Theatre Review - Nye

Michael Sheen in Nye [Johan Persson]

WE first meet Michael Sheen’s Aneurin “Nye” Bevan, the Welsh Labour politician, credited with founding the British National Health Service, at the end of his life. He’s in hospital after an operation for a stomach ulcer.

The doctor has discovered cancer but his wife, Scottish Labour MP Jennie Lee (Sharon Small), doesn’t want to tell him.

We follow Nye on a morphine-induced trip into his past. Tim Price’s engaging play charts Nye’s rise from miner’s son to become Minister of Health in Clement Attlee’s government, and his greatest achievement – the creation of the NHS on July 5, 1948.

Price combines key political events with telling insights into Nye’s character. From the bullying headmaster at school, who made his stutter more pronounced and his love of books, through his early days as a bolshy trade unionist to his triumphant arrival in Westminster.
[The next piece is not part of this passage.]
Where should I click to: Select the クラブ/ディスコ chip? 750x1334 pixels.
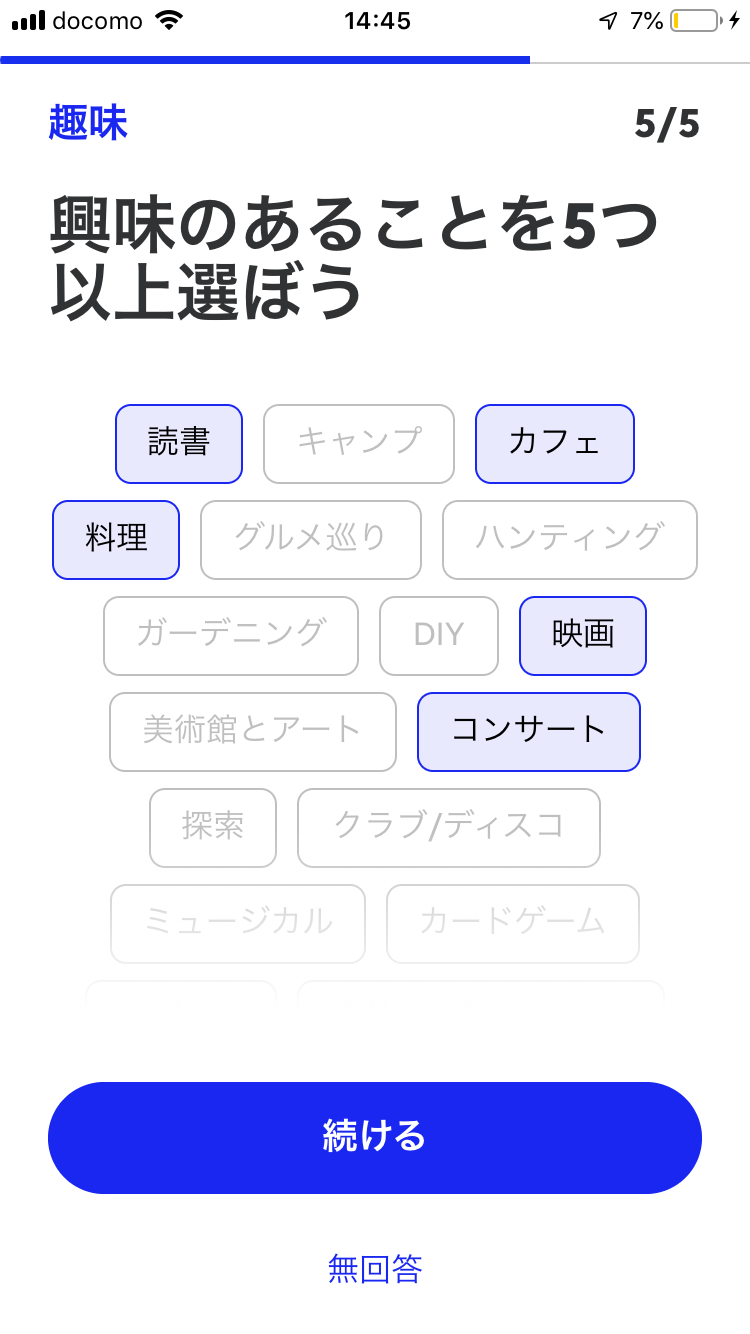coord(448,827)

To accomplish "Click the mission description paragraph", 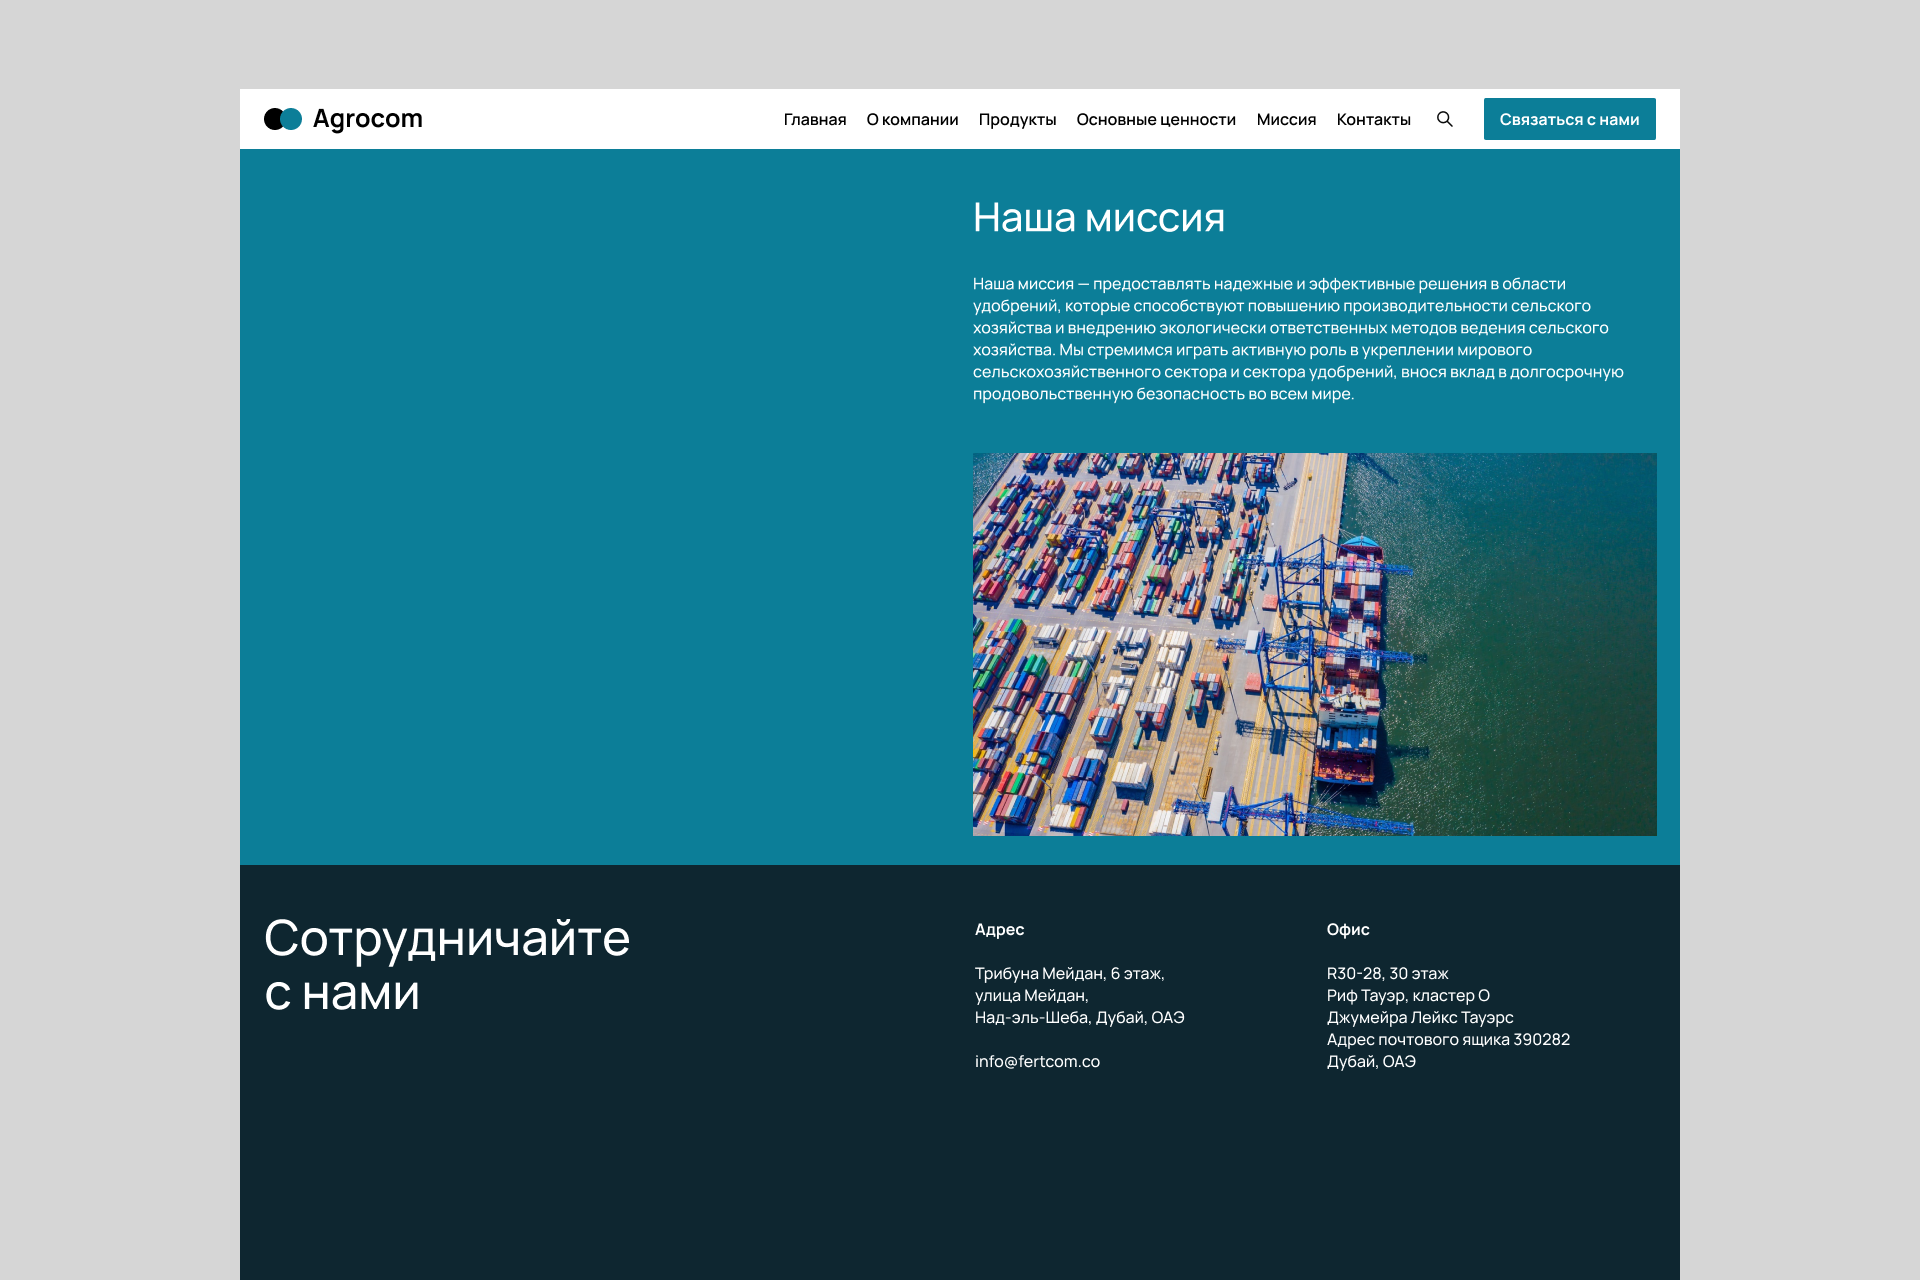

Although Nye covers a lot of ground in two-and-a-half hours, some may feel that Price only scratches the surface of the hot-headed Welshman’s life.

Others may want more about Lee’s own political career and achievements – she set up the Open University – and what she sacrificed for her husband.

But this is Nye’s story and Rufus Norris’s fleet-footed production is hard to fault.

Sheen gives a tremendous performance (clad in pyjamas throughout) and the spectacular staging, aided by a brilliant ensemble, Vicki Mortimer’s set, Paule Constable’s lighting and Jon Driscoll’s film projection, is exhilarating.

One dazzling scene, when Nye breaks into song and dance, recalls Dennis Potter’s The Singing Detective, while another with Nye cradling his miner father as he dies of “black lung” disease is heart-breaking.

Compelling drama and a timely reminder of Nye’s legacy.